# Cyclomatic und NPath Complexity



## Loki2 (25. Januar 2006)

Hallo

Über mein Sourcecode lasse ich einen Checkstyle laufen und bekomme dabei folgende Meldungen:

Cyclomatic Complexity is 35 (max allowed is 30).
NPath Complexity is 511.758 (max allowed is 300).

Kann mir bitte jemand erklären was genau damit gemeint ist und wie ich diese zwei Probleme beheben kann?

Vielen Dank schon mal.

Gruß und so
Loki2


----------



## Vatar (25. Januar 2006)

Das sind Metriken. Hab mein Skript aber grade nicht zur Hand, weshalb ich raten muss. Ich glaube die cyclomativ complexity ist ein Maß für die Tiefe der Verschachtelung, also wie viele IFs oder FORs du ineinander gepackt hast (ein sehr guter wert ist 10-15). Versuch einfach mal deine Methoden aufzuteilen, also lieber viele kleine Methoden, dann sollten beide Werte erheblich sinken.

Element- und Textpositionsdaten
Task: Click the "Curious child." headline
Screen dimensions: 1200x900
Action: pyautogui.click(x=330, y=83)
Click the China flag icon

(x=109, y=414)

Aufgabe 1 — Schreiben Sie aus der Forumsdiskussion über Cyclomatic und NPath Complexity den Abschnitt von „Gruß und so“ bis „Werte erheblich sinken.“ wortgetreu ab.
Aufgabe 2 — Setzen Sie die Forumsdiskussion über Cyclomatic und NPath Complexity im Anschluss an ihren letzten Satz fort.

Endergebnis 1 —
Gruß und so
Loki2


----------



## Vatar (25. Januar 2006)

Das sind Metriken. Hab mein Skript aber grade nicht zur Hand, weshalb ich raten muss. Ich glaube die cyclomativ complexity ist ein Maß für die Tiefe der Verschachtelung, also wie viele IFs oder FORs du ineinander gepackt hast (ein sehr guter wert ist 10-15). Versuch einfach mal deine Methoden aufzuteilen, also lieber viele kleine Methoden, dann sollten beide Werte erheblich sinken.

Endergebnis 2 —
Google einfach mal nach *Software Metriken/Softwaremetrics* dann solltest du was finden. (Zu cyclomatic complexity könnte noch das stichwort McCabe sinnvoll sein)


----------



## Thomas Darimont (25. Januar 2006)

Hallo!

 Wie waers denn wenn du dir einfach mal die Dokumentation von checkstyle anschaust?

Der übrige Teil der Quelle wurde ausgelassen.